Define Pydantic response models that describe the expected output shape and validation rules. Send prompts through the client tied to your LLM provider; the skill validates responses with Pydantic, automatically retries with feedback when validation fails, and can stream partial or iterable objects during generation. It supports provider modes for native structured outputs or JSON fallbacks and exposes hooks for custom validators and model-level checks.

When to use it

  • When you need reliable extraction of fields, lists, or nested objects from LLM text.
  • When outputs must conform to strict types, ranges, email/URL formats, or enums.
  • When you want automatic retry and error feedback instead of ad-hoc parsing logic.
  • When you need to stream partial results for real-time UIs or incremental processing.
  • When you must support multiple LLM providers with a consistent API.

Best practices

  • Design clear Pydantic models with Field descriptions and sensible defaults to guide the LLM.
  • Use constrained types (EmailStr, HttpUrl, Field validations) to catch format issues early.
  • Provide model-level and field validators for domain-specific rules (dates, ranges).
  • Set a reasonable max_retries and inspect ValidationError details to refine prompts.
  • Prefer streaming for long outputs or when UI responsiveness matters.

Example use cases

  • Extract user profiles (name, age, email) from unstructured text into typed objects.
  • Classify articles into enums with confidence scores and keyword lists.
  • Parse multi-entity outputs (people, organizations, locations) into nested models.
  • Stream a partially generated story or a list of tasks to update a UI in real time.
  • Batch-process dozens of documents into validated records with automatic retry.

FAQ

How does automatic retry work?

If Pydantic validation fails, the client returns the validation errors back to the model as feedback and retries up to max_retries, prompting the LLM to produce a corrected JSON.

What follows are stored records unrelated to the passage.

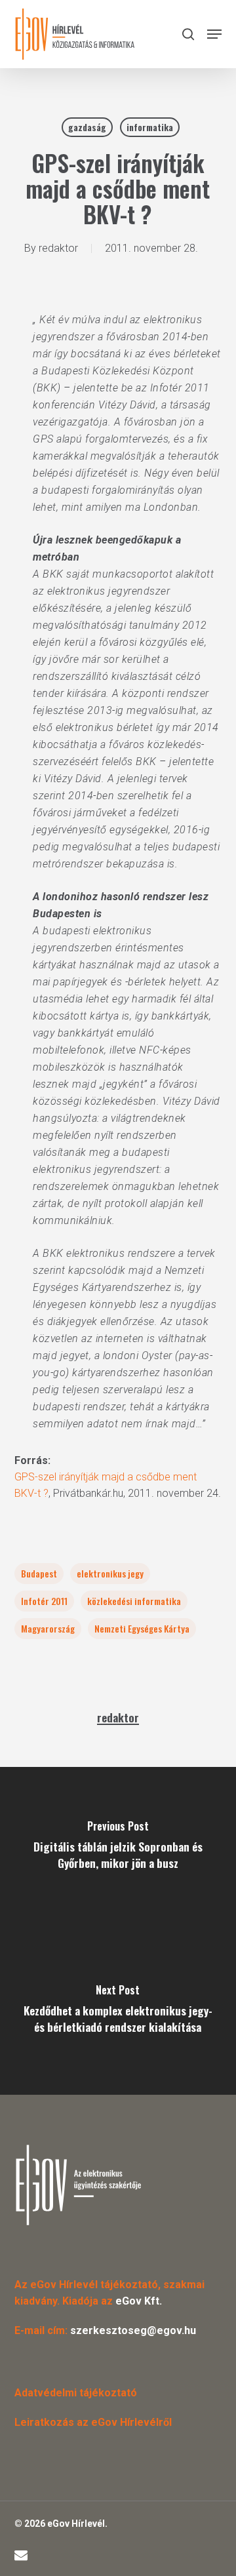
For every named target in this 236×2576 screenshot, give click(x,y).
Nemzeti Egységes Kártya (141, 1628)
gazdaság (87, 127)
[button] (214, 34)
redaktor (58, 248)
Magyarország (48, 1628)
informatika (150, 127)
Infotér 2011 (44, 1601)
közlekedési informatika (134, 1601)
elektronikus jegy (110, 1573)
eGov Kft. (138, 2301)
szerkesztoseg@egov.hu (133, 2330)
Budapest (39, 1573)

Can I stream partial objects while validating?

Yes. The skill can emit Partial objects or iterable items as the model generates while still applying validation to each partial or final object.

Which providers are supported?

It supports multiple providers via adapters (Anthropic/Claude, OpenAI, local servers like Ollama) and includes modes for native structured outputs or JSON fallbacks.

Can I create models at runtime?

Yes. Dynamic Pydantic models can be created with create_model and passed as response_model for runtime schemas.